Last Friday’s report in Reuters that less than 1% of US cancer patients get into clinical trials for new treatments tells a much wider story: that clinical trial and the real world clinical environment are often very different things.
The conclusion of the academics was:
In addition to profoundly low overall cancer trial accrual, vast underrepresentation by age, cancer stage, and site continue to exist. The generalizability of these trials to a real world perspective remains an open question. Physicians, payers, the National Cancer Institute, and other stakeholders need to develop broader cancer trials to benefit the millions of patients with cancer in the United States.
If any clinical trial is made up of demographically similar, symptom-selected patients cohorts who ‘qualify’ for the study, whilst the population the therapeutic is designed to treat is a demographically, genomically and symptomatically-diverse group, it is hardly surprising that clinical trial data often do not hold up after approval and launch.

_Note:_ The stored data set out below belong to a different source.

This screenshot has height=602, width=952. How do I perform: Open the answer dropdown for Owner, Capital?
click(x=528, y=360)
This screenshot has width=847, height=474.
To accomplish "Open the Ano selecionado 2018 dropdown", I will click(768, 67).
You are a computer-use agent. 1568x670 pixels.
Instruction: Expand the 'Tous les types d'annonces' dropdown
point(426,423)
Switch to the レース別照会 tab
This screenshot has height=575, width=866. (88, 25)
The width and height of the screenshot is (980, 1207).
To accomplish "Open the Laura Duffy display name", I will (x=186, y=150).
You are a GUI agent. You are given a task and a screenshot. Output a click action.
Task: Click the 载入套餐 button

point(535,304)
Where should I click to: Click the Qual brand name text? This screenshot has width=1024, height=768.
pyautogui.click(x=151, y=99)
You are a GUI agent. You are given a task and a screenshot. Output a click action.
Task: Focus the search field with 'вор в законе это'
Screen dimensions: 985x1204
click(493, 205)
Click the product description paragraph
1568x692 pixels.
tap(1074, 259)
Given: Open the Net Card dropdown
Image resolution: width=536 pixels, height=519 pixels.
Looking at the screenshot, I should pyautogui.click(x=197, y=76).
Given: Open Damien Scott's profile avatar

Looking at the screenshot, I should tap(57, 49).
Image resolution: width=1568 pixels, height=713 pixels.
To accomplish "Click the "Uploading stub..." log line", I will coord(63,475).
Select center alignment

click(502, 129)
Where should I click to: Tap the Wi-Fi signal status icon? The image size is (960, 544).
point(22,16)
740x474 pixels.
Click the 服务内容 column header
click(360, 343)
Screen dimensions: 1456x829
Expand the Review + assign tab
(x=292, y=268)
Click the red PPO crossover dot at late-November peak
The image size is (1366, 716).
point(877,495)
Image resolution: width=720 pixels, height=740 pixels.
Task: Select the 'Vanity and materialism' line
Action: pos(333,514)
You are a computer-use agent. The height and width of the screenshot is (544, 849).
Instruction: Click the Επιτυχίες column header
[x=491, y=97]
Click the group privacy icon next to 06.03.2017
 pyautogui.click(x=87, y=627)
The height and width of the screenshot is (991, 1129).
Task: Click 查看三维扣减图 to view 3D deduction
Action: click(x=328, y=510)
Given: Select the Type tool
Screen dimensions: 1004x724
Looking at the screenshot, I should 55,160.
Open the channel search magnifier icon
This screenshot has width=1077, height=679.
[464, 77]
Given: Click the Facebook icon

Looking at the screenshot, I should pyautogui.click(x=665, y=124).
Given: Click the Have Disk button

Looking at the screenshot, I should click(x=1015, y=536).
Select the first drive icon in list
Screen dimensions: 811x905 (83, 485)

Whilst this remains inconveniently true, it does no good to indulge in hand-wringing. Far better to look at how real world clinical data can be used to supplement clinical trials and better understand patient diversity and response. Clinical trials can then be adapted to treat what in reality are a diverse set of clustered patient cohorts with separate therapeutics, targeted at patients using biomarkers and diagnostics.
Underpinning this drive towards ‘stratified medicine’ or ‘precision medicine’ is ensuring we can bring together the symptom, demographic AND genomic data and use them properly to select multiple cohorts of patients based on all available knowledge to fully understand the underlying disease, not just applying a subset of clinical and lab data.
None of this is easy but the FDA knows it is coming. Two years ago Lawrence Lesko, PhD, FCP, director of clinical pharmacology and biotherapeutics said:
“For precision medicine, the disease must be diagnosed to the gene,” and he emphasized that vast amounts of data generated by human genome research in recent years creates an opportunity for drug makers to better target medicines to smaller populations of patients. But at the same time, the challenge for drug makers is like turning a large field of long-range radar antennae inward into the body. As Lesko points out, “Who is going to interpret the data?”
Once again, the ability to handle the data is key enabling technology.
IDBS have proven we can do this with real world data and provide the key to unlock insights into better trials and more predictable patient outcomes.